お薦めホラー映画を4週連続で紹介する「真夏のホラー祭り」の第2弾は「スクリーム」(1996年、ウェス・クレイヴン監督、ネーヴ・キャンベルら出演)。「13日の金曜日」のジェイソン、「ハロウィン」のブギーマンなどのモンスター系殺人鬼を生んだ80年代スプラッター映画のお約束を逆手に取って、ホラーというジャンルを遊び尽くした必見の作品だ。

 

 米国の田舎町で高校生カップルが惨殺される事件が発生。

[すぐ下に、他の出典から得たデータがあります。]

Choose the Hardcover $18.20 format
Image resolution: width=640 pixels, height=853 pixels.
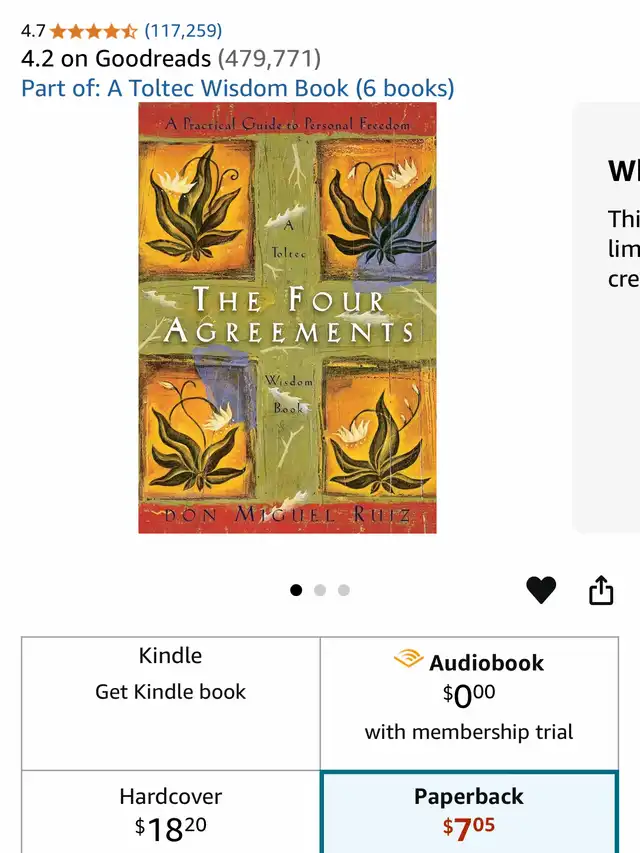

町中が騒然とする中、女子高校生シドニーの自宅の電話が鳴り響き、犯人から殺害を予告される。直後に犯人に襲われた彼女は辛くも難を逃れるが、その後に学校内でも命を狙われてしまう。町で夜間の外出禁止令が出る中、恋人と共に友人宅のパーティーに参加したシドニーは新たな惨劇に直面していく。

 「セックスをしたら死ぬ」「『すぐに戻る』と言ってはいけない」-。スプラッターホラーで幾度となく繰り返されてきたお約束の「死亡フラグ」を登場人物たちの会話にちりばめ、それらを時に踏襲したり、時に裏切ったりしながら、ブラックユーモアたっぷりに描いている。

 

 登場人物の大半が映画好きというのも面白く、会話の端々に映画ネタが飛び出す。特にヒロインの同級生である映画オタクの存在がユニークだ。ホラー映画の中でホラー映画を引用する役回りを務めるメタフィクション的存在であり、そのパターン化された法則をネタにすることで、公開当時に停滞気味だったこのジャンルに新風を吹き込んだ。

 殺人鬼がかぶるハロウィーンマスクも利いている。歴代のモンスター系殺人鬼のキャラクターを特徴付けたマスクの役割を、その正体をカムフラージュする犯人当てミステリー的な仕掛けへと転化してみせている。

 加えて、殺人鬼には生身の人間らしさが強調されている点も新鮮。ヒロインに蹴り飛ばされたり殴り倒されたりと、もみ合い転げ回りながらも執念深く付け狙うことで、その異常性をより一層際立たせている。

 監督は、モンスター系殺人鬼の代表格・フレディを創造した「エルム街の悪夢」シリーズの生みの親ウェス・クレイヴン。80年代のスプラッター映画ブームの一翼を担ったクレイヴン監督自らの自己批判と、慣れ親しんだジャンルへのオマージュから生み出された遊び心満載の作品になっている。(記者A)

【記者A】映像ソフト専門誌編集者、フリーの映画ライターを経て徳島新聞記者を務める。映画関連記事の編集や執筆、インタビュー、ロケ現場の取材などに長年携わり、1年間で365本鑑賞した年もあるなど、映画をこよなく愛する。